→ Exercise aim
Extract the lines from the first line of the records below through the line containing "Click the 事例紹介・ディスカッション", inclusive, and reproduce them exactly as written.

--- Extracted material Enclosed Below ---

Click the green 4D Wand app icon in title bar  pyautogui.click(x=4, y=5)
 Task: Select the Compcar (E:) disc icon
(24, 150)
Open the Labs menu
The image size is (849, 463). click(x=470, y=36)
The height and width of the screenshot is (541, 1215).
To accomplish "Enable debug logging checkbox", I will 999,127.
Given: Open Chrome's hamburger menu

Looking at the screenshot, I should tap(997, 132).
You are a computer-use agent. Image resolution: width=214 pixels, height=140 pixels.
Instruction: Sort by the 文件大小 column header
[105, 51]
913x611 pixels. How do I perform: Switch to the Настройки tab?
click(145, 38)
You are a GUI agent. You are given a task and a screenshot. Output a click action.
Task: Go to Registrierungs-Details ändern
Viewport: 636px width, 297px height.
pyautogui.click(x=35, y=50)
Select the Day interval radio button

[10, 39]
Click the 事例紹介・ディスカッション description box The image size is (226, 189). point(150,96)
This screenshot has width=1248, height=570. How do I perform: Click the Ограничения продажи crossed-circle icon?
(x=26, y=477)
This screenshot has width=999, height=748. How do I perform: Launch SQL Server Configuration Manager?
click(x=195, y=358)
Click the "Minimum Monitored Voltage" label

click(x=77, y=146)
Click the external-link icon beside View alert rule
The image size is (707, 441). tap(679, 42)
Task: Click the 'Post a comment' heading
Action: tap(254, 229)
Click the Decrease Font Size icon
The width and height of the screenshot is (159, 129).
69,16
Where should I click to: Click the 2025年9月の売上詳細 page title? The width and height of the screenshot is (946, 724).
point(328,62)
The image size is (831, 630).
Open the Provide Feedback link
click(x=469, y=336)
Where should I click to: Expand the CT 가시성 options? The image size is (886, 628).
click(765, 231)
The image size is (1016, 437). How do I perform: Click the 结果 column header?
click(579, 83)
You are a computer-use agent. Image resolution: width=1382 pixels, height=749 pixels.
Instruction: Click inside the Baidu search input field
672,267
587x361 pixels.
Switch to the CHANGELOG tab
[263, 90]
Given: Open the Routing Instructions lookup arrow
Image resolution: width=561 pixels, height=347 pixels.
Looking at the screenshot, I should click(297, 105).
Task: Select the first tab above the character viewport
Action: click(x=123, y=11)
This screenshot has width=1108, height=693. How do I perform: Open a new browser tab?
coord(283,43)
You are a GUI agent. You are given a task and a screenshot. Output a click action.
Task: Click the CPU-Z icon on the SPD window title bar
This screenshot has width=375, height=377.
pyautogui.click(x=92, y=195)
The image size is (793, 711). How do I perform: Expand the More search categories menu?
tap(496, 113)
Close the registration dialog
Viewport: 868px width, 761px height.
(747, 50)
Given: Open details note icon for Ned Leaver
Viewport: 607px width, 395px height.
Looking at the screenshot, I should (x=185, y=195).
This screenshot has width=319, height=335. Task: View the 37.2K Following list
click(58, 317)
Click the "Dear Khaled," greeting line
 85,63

--- End of Enclosed Extracted material ---

→ Exercise solution
Click the green 4D Wand app icon in title bar  pyautogui.click(x=4, y=5)
 Task: Select the Compcar (E:) disc icon
(24, 150)
Open the Labs menu
The image size is (849, 463). click(x=470, y=36)
The height and width of the screenshot is (541, 1215).
To accomplish "Enable debug logging checkbox", I will 999,127.
Given: Open Chrome's hamburger menu

Looking at the screenshot, I should tap(997, 132).
You are a computer-use agent. Image resolution: width=214 pixels, height=140 pixels.
Instruction: Sort by the 文件大小 column header
[105, 51]
913x611 pixels. How do I perform: Switch to the Настройки tab?
click(145, 38)
You are a GUI agent. You are given a task and a screenshot. Output a click action.
Task: Go to Registrierungs-Details ändern
Viewport: 636px width, 297px height.
pyautogui.click(x=35, y=50)
Select the Day interval radio button

[10, 39]
Click the 事例紹介・ディスカッション description box The image size is (226, 189). point(150,96)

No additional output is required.